Find every line in the records below that contains "sidebar", and copy it.
((
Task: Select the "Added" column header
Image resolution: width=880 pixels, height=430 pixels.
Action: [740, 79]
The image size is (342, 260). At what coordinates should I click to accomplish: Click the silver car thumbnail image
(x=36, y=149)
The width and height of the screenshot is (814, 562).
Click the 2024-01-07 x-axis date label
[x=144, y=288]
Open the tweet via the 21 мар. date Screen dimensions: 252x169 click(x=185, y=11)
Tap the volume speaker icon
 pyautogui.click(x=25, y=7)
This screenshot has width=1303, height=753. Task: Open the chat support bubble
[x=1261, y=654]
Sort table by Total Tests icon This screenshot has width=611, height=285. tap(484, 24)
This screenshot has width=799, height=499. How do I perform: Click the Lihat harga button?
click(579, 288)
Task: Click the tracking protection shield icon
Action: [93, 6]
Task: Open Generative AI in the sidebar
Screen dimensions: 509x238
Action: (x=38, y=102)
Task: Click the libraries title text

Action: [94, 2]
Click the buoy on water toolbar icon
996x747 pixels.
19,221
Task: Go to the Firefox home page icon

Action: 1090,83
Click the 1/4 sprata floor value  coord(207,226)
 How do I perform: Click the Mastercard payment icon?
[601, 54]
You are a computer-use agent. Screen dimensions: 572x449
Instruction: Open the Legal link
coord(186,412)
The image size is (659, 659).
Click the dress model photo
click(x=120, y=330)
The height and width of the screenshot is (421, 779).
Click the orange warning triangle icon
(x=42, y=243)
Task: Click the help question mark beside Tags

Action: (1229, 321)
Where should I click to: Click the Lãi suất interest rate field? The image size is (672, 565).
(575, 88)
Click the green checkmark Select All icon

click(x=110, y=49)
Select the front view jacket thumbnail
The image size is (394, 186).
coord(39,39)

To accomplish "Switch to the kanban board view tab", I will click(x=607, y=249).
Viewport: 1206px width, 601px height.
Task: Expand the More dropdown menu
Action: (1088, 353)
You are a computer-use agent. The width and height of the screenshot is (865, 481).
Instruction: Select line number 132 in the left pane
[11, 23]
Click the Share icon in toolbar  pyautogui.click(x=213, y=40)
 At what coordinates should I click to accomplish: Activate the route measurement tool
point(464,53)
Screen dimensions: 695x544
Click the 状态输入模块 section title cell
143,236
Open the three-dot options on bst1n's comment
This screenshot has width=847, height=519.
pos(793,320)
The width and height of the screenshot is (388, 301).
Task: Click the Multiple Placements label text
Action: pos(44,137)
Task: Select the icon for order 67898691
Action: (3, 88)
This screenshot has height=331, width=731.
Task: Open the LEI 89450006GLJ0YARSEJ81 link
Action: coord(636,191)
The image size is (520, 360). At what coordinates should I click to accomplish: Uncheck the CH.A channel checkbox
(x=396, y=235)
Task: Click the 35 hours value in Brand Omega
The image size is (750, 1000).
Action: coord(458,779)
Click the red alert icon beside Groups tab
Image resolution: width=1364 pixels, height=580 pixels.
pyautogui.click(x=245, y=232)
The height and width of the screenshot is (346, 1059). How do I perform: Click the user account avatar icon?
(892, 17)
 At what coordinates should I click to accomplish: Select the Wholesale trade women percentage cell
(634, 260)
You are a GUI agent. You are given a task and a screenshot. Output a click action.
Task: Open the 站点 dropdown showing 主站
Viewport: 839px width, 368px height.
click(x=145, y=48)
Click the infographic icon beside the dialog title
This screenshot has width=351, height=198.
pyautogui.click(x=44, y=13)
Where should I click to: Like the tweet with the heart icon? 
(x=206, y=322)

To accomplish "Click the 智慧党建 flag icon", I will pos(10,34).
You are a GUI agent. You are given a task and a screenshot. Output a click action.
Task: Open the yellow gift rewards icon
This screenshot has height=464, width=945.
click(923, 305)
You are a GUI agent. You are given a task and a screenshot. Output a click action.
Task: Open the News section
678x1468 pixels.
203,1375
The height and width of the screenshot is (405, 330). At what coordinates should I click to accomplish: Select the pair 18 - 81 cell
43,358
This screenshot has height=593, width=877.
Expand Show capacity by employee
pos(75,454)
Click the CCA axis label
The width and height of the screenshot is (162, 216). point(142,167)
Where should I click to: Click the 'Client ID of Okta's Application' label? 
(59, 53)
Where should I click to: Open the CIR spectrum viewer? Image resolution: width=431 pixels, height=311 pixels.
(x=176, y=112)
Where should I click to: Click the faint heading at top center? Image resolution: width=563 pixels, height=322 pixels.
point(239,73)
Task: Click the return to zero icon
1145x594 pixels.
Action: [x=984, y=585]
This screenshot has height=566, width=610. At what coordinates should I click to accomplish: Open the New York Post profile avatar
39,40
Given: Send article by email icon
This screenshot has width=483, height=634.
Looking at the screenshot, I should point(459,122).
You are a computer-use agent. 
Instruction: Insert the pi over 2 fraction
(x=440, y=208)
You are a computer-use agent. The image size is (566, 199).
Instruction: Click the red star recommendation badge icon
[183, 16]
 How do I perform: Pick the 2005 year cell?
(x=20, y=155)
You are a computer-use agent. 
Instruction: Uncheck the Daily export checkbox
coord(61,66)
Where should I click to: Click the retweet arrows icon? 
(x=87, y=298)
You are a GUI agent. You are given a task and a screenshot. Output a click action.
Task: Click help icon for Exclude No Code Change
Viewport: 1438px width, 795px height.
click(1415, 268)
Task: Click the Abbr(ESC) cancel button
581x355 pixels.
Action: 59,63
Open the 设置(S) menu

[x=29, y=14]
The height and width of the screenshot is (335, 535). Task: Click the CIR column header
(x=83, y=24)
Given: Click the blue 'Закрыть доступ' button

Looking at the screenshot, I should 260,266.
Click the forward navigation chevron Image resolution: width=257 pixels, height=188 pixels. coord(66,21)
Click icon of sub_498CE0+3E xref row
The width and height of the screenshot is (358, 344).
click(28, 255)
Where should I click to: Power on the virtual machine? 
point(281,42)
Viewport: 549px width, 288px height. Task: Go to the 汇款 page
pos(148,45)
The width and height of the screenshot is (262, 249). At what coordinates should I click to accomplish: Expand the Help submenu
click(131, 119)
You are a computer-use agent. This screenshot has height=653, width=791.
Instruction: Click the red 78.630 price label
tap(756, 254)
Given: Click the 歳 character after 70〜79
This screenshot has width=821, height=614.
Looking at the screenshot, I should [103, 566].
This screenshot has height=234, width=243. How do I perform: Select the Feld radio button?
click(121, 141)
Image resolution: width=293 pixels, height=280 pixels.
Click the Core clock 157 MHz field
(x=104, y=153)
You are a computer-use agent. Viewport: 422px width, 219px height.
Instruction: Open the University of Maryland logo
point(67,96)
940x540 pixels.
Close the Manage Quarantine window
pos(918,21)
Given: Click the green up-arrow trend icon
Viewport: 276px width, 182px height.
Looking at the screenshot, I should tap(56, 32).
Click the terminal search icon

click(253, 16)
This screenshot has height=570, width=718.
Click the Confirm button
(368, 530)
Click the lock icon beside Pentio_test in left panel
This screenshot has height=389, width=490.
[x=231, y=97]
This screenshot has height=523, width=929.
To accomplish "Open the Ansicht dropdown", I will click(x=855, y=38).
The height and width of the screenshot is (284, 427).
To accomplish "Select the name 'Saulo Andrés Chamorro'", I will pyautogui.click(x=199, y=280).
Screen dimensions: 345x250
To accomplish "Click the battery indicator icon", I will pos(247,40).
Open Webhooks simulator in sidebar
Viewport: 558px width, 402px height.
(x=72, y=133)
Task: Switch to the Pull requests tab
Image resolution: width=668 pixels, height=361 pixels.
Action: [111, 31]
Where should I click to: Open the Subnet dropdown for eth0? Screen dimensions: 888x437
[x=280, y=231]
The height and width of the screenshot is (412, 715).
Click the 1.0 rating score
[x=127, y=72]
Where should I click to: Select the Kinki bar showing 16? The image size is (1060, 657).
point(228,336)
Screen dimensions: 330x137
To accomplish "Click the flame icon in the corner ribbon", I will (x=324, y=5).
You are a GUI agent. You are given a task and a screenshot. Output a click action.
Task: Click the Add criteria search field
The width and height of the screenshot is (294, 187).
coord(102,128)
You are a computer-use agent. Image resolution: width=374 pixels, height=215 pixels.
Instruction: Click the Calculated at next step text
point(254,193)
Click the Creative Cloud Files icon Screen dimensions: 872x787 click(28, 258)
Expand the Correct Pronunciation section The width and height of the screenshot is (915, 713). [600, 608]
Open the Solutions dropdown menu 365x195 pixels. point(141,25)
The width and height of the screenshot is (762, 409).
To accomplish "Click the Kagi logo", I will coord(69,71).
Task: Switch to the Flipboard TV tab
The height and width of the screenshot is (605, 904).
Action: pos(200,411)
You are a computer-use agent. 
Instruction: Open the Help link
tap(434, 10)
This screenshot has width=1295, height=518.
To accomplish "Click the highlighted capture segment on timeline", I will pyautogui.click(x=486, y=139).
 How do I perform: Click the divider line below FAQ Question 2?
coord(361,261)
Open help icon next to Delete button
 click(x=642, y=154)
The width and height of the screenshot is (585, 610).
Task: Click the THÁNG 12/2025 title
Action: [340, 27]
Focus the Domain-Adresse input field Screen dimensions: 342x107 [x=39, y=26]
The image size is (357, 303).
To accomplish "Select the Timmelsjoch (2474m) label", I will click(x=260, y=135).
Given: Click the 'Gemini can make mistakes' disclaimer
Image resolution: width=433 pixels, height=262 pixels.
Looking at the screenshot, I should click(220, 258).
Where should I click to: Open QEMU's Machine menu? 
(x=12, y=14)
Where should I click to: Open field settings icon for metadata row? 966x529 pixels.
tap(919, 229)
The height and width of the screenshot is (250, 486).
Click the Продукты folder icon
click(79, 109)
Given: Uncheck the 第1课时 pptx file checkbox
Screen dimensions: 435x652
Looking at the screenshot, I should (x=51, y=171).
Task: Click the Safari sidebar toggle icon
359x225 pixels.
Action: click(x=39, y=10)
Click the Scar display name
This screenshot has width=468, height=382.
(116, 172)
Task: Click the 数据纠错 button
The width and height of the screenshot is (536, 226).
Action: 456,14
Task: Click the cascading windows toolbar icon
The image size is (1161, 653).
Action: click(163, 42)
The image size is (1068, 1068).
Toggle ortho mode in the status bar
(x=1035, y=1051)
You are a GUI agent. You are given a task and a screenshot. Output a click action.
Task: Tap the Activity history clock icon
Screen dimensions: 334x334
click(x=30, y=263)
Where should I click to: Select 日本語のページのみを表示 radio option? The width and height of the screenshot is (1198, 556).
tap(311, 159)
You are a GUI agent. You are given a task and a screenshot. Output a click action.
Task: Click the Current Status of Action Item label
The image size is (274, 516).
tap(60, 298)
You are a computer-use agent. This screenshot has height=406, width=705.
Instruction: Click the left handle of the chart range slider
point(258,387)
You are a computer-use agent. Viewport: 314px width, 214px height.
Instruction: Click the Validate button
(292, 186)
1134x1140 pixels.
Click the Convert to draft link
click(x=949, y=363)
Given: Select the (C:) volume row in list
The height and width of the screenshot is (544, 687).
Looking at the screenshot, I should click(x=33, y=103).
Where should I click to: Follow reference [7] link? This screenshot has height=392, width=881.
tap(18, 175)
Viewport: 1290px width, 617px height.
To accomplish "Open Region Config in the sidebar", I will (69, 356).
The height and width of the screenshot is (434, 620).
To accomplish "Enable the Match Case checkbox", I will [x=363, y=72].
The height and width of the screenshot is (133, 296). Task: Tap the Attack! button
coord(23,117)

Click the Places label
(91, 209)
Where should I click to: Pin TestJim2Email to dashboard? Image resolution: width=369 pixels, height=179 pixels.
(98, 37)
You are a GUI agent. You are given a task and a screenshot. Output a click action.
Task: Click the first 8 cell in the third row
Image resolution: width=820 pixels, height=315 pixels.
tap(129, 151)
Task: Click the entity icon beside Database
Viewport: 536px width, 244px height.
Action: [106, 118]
))
**Answer for the task**
Task: Open Generative AI in the sidebar
Open Webhooks simulator in sidebar
Task: Click the Safari sidebar toggle icon
To accomplish "Open Region Config in the sidebar", I will (69, 356).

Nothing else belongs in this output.